SELECT coordinator, SUM(credits) AS "total number of credits"
FROM course
GROUP BY coordinator
ORDER BY 2 DESC;
Minimum, maximum and average
The last three aggregation functions are MIN()
, MAX()
and AVG()
, respectively, for the minimum, maximum or
arithmetic mean of values in a given column. Make following
exercises.
Create a list that shows the average number of credits for each semester. Order the answer rows by semester from small to large. Your should obtain the figure below. Can you also include the name of the course?

Not every task will contain the word ‘per’. Language has many
alternatives for asking the same thing anyway. So here you will have
to group by semester and you will have to use the aggregation function AVG()
. Obviously, you cannot retrieve information from individual courses
(such as the name) because that is ‘information that is inside the
box’. The following query is a possible solution:
SELECT semester, AVG(credits) AS "average number of credits"
FROM course
GROUP BY semester
ORDER BY 1;
Slightly more difficult ... List by language the number of courses of at least 4 credits taught in that language. You don't have to order.
SELECT language, COUNT(*) AS number
FROM course
WHERE credits >= 4
GROUP BY language;
Grouping on an expression
Usually you group on a particular column, but it is also possible to group
on a ‘calculated column’ (expression). Each course has a start date. From
this start date you can easily extract the year with EXTRACT
. As an example, we provide the query that answers the following
question: “List for each year how many courses entered the program in
that year.”.
SELECT EXTRACT(year FROM start_date), COUNT(*) AS "number of courses"
FROM course
GROUP BY EXTRACT(year FROM start_date)
ORDER BY 1;
Grouping on multiple columns
The following query groups on two columns: semester and credits:
SELECT semester, credits, COUNT(*)
FROM course
GROUP BY semester, credits
ORDER BY 1, 2;
This query creates 15 boxes (see figure). The first box (orange border) shows on the label ‘semester 1, courses with 3 credits’. There are four rows in this box. The second box (blue border) is ‘semester 1, courses with 4 credits’. In this box there is only one course. etc.

HAVING
The HAVING
clause has already been covered in the chapter on CSV files. Students often find it difficult to distinguish from the
WHERE
clause, which is understandable because they are doing something
similar. The
WHERE
follows immediately after the execution of the FROM
component
and selects
which rows may be retained.
The HAVING
component, however, is executed only after creating
the ‘boxes’ when grouping. This condition decides which boxes may remain and which will disappear
from the result.
Exercises
Now make the following exercises.
For odd semesters (so 1, 3, 5, …), list the number of credits and number of courses in that semester. Sort according to decreasing number of credits. You should obtain the following figure.

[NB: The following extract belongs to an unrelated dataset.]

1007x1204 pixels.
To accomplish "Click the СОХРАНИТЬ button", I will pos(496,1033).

A tip for finding the odd semesters: to do this, look at the possibilities of the remainder in integer division (the so-called ‘modulo’ operation), do a search for ‘Modulo’ on the page https://www.postgresql.org/docs/current/functions-math.html.

SELECT semester, SUM(credits) AS "total number of credits", COUNT(*) AS "number of courses"
FROM course
WHERE semester %2 != 0
GROUP BY semester
ORDER BY 2 DESC;
How many different coordinators are there each semester?

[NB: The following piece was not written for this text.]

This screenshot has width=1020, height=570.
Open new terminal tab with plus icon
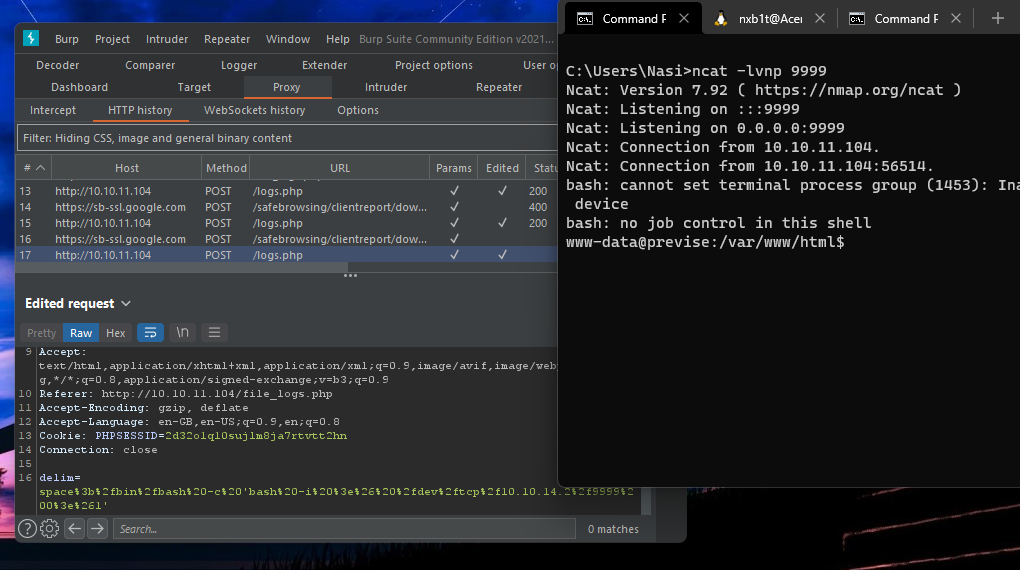(997, 18)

SELECT SEMESTER, COUNT(DISTINCT(coordinator)) AS number_of_different_coordinators
FROM course
GROUP BY semester;
Give all semesters with two or more ‘follow-up’ courses (courses ending with ‘2’) per semester.

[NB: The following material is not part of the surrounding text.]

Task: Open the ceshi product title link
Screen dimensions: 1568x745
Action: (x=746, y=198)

SELECT semester, COUNT(name) AS number_of_follow_up_courses
FROM course
WHERE name LIKE'%2'
GROUP BY semester
HAVING COUNT(name) >= 2;
This gives a wrong result because course ‘Communication in French 2 (sem 2)’ does not follow the (unspoken?) convention in terms of name. This version may give a better result:
SELECT semester, COUNT(name) AS number_of_follow_up_courses
FROM course
WHERE name LIKE '%2' OR name LIKE '%2 (%'
GROUP BY semester
HAVING COUNT(name) >= 2;
Exercises SQLzoo
Make Exercise series 5 on aggregation functions (table ‘world').